Based on findings of experiments with humans, non-human primates and rodents, it is commonly accepted that dopaminergic basal ganglia processes play a crucial role in procedural and sequential learning. Primal evidence for this hypothesis came from serial reaction time tasks (SRTT) studies, demonstrating that healthy controls show increased reaction times when visual stimulus presentation switches from a previously learned sequence to random stimulus presentation. This so-called interference effect was reduced in patients with Parkinson's disease. Since ethical and methodical aspects limit neurobiological research in human subjects, we developed a rat version of the human SRTT, which can be used to study experimentally induced brain damage. In the present experiment we investigated the effects of bilateral 6-OHDA lesions of the ventral striatum on sequential learning.
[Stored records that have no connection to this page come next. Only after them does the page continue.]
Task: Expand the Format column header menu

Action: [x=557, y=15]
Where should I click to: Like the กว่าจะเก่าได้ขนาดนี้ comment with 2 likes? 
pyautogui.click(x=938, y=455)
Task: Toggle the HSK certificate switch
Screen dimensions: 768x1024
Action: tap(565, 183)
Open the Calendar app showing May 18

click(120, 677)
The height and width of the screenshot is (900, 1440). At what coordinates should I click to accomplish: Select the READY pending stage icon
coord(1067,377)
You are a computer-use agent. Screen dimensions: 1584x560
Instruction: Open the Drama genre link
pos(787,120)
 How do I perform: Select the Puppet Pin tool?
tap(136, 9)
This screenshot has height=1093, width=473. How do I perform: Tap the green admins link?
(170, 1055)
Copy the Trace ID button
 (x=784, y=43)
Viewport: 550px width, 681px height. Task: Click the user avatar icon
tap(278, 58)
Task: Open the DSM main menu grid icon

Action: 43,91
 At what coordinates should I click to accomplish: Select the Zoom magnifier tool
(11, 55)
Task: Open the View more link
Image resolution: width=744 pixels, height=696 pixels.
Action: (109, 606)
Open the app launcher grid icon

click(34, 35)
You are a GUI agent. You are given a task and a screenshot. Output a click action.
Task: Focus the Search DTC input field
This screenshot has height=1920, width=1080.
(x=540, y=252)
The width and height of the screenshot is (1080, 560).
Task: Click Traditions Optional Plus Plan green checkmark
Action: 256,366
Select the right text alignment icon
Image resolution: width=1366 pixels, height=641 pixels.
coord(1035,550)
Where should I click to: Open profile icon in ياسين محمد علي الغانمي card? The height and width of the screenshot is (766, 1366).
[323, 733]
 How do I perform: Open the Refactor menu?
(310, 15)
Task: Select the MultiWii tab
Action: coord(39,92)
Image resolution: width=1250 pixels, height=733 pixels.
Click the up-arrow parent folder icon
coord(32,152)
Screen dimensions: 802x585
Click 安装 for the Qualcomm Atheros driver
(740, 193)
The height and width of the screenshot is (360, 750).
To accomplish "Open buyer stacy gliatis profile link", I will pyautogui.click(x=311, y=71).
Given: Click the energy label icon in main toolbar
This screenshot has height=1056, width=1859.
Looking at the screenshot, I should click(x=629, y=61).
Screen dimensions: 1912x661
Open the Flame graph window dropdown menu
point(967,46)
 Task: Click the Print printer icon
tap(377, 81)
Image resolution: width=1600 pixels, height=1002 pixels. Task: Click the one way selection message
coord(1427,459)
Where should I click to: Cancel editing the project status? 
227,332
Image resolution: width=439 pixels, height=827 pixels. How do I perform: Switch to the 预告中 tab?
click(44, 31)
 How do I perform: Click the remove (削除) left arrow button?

The lesions led to subtotal dopaminergic depletions in the ventral striatum (58-60%) and also minor depletions in the medial neostriatum (32-46%). These lesions impaired task acquisition only moderately and did not worsen sequential performance since lesion and control animals showed a comparable interference effect when the trained sequence was tested against random stimulus presentation or violated sequences. In contrast, in an earlier SRTT experiment with medial neostriatal dopaminergic lesions (58-66%), the lesion animals were clearly impaired in their sequential learning as compared to controls. Therefore, we assume that subtotal dopamine loss in the medial neostriatum, rather than the ventral striatum, has a substantial effect on sequential learning.